Ten months later, the weekend of the games was finally upon us! We piled into the family van and drove across the valley to the city of Woodland: a quiet agricultural town which nobody would accuse of looking anything much like Scotland. To its credit, Woodland does boast a county fairground with enough space to host a Scottish festival, and we loved it for that.

We showed our tickets at the entrance and traveled across the Atlantic Ocean in the blink of an eye. Almost immediately, we passed a bagpipe and drum corp practicing for the day’s competition. Barrel-chested competitors prepared for the sheaf toss to our left, and on the right, the scent of fresh scones and meat pies wafted over from well-worn food trailers. It was a treat to hear a Scottish metal band (complete with bagpiper) blasting their tunes from a small stage. Impressed, we ventured further in to the marketplace.

The marketplace offered a truly eclectic mix of goods that were only sometimes Scottish. You could easily find a kilt in any number of tartan patterns, or jewelry to accessorize your Scottish garb. One of my favorite stops was a simple import table that offered many of the same snacks that we gorged ourselves on back in Scotland, like Jelly Babies and Chocolate Digestives. Then again, there were far more than enough weapon vendors on the grounds, selling all manner of real and imitation swords and axes from your favorite Hollywood action movies. Everything you needed to smash, pillage, and destroy was available here. Based on the arsenal here, you’d assume that the Scottish invented weaponry. I’m pretty sure they didn’t.

Across the aisle from one such weapons outfitter was a music shop. As a guitarist, I suffer from a strange condition that compels me to wander toward any stringed instrument. This pale tent was filled with violins and mandolins — each staples of traditional Celtic music (I’m not clear on why the toy ukuleles were there though). And so I took a few steps closer. The lute in this photograph hung at the very front of the tent and caught my eye. My daughter ran up to it first, and remarked at how it looked so different from my own guitar.

Curious at what she saw, I took a closer look myself and admired the ornate star woodwork on the lute’s sound hole. I wondered at the strange angle of the head stock, and how the lute strings must be tuned. The battle scars on its wooden surface made me question just how old this instrument really was, or if the guy dressed as a viking a few yards away had recently taken an axe to it.
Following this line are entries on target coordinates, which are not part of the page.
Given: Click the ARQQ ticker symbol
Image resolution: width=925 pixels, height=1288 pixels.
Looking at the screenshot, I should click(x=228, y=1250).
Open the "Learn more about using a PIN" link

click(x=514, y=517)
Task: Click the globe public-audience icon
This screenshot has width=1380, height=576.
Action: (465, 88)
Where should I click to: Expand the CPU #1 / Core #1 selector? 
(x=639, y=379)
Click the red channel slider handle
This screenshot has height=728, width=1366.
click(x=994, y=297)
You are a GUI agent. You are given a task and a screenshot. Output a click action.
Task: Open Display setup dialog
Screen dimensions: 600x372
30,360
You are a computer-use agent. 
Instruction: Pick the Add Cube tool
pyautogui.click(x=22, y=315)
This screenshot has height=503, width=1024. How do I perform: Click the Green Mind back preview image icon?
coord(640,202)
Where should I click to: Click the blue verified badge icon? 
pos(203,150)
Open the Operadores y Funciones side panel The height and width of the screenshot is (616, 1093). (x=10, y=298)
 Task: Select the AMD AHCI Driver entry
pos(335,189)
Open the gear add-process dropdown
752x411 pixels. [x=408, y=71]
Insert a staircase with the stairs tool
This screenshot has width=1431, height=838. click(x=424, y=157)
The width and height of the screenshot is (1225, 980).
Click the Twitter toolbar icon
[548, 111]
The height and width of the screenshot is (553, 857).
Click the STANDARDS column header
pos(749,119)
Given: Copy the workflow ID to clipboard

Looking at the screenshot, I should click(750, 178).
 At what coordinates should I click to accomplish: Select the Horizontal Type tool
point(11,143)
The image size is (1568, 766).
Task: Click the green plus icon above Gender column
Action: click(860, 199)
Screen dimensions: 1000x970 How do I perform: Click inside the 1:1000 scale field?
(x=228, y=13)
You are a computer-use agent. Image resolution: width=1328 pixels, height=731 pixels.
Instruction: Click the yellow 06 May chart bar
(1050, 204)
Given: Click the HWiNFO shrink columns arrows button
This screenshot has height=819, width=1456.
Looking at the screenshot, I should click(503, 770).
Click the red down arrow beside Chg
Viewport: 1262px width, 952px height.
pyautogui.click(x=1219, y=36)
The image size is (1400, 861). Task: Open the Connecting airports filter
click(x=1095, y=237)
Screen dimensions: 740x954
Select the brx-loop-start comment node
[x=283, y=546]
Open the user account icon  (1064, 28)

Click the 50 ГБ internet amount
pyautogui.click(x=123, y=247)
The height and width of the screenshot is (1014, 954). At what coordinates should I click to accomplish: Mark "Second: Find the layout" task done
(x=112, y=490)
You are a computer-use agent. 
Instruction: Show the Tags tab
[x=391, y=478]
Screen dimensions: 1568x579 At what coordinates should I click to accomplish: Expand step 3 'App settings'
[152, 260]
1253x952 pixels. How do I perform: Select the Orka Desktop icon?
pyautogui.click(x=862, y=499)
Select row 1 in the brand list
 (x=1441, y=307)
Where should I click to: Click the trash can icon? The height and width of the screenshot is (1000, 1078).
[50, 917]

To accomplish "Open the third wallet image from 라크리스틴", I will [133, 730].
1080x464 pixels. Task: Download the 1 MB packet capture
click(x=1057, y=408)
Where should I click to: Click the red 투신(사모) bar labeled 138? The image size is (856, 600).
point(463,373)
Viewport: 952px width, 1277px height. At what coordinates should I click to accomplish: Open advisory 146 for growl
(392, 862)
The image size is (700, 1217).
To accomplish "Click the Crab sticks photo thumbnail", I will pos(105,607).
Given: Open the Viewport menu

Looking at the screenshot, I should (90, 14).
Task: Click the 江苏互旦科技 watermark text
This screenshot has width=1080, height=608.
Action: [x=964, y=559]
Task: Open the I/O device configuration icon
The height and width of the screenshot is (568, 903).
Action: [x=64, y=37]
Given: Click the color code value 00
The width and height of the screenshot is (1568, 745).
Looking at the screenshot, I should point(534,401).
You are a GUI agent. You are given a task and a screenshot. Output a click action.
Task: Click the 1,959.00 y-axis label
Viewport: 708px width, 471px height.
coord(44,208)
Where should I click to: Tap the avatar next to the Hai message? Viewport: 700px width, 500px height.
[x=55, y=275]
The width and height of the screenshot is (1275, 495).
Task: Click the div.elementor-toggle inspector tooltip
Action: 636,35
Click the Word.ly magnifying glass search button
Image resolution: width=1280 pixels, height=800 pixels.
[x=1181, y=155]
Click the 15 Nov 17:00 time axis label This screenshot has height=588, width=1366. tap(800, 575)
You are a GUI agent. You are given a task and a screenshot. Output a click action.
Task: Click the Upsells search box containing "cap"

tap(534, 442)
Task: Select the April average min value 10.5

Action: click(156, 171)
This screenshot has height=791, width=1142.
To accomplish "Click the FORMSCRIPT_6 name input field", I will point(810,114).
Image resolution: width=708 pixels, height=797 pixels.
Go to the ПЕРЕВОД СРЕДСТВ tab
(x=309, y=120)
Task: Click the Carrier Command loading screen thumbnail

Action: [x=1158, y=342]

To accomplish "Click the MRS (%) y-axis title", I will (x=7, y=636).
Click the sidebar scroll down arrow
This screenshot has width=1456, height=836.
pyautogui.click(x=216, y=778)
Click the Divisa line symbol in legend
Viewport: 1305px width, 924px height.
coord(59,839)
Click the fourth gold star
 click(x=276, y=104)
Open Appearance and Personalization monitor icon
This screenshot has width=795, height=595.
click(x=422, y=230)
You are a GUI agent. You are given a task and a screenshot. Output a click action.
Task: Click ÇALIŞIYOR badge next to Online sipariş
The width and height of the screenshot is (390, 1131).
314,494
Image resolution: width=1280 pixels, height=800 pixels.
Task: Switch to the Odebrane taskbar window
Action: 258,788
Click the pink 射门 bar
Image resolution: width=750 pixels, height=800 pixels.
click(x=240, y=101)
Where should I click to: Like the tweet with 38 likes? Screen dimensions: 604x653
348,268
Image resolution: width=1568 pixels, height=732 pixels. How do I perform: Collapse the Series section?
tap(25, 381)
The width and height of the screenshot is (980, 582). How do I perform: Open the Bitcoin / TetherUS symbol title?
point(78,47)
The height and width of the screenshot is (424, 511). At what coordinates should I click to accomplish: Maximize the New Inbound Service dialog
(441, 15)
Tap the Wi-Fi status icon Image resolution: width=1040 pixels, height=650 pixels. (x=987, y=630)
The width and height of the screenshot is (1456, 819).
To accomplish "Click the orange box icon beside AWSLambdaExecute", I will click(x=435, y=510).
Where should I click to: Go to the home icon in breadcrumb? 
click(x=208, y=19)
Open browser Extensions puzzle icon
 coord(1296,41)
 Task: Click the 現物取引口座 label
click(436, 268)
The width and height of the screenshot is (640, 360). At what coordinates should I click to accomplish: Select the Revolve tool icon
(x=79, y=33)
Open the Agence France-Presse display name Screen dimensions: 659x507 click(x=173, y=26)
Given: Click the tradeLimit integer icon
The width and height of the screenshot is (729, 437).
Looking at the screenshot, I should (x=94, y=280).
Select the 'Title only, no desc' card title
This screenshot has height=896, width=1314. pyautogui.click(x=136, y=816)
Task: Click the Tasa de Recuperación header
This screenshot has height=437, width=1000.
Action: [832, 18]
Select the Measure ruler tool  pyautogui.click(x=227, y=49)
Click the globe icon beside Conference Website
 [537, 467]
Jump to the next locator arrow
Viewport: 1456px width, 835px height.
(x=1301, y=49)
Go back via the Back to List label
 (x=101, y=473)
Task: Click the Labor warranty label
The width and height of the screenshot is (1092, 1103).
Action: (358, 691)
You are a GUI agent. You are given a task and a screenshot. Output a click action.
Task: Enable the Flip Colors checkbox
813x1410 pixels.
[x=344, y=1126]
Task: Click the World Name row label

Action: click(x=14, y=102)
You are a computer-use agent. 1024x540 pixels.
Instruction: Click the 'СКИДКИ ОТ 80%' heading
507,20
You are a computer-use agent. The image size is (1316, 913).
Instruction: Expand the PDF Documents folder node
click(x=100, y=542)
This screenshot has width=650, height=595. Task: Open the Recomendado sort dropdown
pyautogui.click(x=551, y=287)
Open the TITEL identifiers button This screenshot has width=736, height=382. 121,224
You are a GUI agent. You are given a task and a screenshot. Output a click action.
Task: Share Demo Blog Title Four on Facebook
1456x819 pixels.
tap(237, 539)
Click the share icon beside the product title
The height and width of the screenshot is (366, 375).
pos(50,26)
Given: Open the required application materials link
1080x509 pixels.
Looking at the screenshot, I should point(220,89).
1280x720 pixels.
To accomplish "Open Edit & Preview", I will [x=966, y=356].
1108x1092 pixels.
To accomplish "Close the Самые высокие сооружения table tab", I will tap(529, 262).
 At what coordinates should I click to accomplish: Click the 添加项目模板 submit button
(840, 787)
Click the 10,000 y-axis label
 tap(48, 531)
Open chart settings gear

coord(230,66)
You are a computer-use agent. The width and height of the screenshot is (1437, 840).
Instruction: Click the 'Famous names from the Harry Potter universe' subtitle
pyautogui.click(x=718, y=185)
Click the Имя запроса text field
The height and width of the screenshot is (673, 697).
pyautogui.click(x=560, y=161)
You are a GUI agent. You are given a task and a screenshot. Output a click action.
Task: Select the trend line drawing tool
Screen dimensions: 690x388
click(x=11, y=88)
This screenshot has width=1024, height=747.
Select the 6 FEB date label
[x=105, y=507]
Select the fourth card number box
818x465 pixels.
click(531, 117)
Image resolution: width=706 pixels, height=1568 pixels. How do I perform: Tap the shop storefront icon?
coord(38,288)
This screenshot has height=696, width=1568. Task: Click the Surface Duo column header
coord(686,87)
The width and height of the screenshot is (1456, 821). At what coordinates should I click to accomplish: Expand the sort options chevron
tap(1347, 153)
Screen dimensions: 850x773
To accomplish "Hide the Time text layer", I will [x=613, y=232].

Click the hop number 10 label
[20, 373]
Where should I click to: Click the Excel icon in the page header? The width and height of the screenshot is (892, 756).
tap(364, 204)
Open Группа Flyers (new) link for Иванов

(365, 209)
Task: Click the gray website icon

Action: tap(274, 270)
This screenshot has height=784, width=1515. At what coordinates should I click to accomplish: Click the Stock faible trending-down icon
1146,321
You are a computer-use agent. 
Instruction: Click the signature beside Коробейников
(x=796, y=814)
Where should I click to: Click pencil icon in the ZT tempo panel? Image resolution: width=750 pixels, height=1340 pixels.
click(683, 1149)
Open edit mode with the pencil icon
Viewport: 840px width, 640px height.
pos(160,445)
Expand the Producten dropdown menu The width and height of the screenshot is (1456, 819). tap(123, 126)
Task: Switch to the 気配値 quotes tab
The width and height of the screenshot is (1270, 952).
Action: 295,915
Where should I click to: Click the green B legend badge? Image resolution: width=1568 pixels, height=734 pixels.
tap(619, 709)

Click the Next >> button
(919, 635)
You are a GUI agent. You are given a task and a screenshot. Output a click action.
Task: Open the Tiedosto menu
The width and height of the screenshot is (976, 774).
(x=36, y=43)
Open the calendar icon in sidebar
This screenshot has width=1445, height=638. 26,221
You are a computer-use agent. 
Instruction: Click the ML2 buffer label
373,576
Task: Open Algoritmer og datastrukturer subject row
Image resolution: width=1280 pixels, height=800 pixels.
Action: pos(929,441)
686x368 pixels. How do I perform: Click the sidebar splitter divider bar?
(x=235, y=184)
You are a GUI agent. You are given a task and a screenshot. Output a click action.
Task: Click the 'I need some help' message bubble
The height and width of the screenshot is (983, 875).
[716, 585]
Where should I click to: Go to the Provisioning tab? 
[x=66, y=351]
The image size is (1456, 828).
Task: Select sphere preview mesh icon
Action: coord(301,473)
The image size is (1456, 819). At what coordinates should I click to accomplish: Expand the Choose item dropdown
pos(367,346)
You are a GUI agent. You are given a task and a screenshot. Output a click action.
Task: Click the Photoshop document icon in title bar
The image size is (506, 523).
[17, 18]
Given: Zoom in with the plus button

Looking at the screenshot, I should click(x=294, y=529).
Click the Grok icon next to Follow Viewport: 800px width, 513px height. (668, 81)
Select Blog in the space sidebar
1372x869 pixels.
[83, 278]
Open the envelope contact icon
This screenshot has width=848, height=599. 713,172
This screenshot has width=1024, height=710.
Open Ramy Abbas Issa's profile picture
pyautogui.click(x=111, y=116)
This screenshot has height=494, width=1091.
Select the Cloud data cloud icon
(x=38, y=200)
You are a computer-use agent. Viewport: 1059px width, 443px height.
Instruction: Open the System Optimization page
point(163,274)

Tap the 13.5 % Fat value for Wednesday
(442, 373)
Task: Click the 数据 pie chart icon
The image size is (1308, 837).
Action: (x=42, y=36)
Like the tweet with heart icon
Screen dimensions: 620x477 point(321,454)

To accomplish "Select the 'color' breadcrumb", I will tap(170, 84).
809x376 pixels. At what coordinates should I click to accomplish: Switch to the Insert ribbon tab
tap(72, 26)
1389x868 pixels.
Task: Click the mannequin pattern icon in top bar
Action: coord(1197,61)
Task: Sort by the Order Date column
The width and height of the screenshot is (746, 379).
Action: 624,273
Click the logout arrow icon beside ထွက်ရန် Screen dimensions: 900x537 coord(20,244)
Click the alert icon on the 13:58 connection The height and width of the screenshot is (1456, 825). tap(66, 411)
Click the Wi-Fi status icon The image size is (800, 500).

Whatever the case, this expensive lute was a much more convincing artifact of the Scottish isles than the samurai sword for sale across the sidewalk. I took this photograph of the lute as we walked on by, and then moved along to check out the local livestock.

This photo is one of many from that day that recall the strange and fun experience of our long-awaited time in not-quite-Scotland. While the festival was not entirely authentic, there was more than enough genuine Scotland to make some great memories along the way.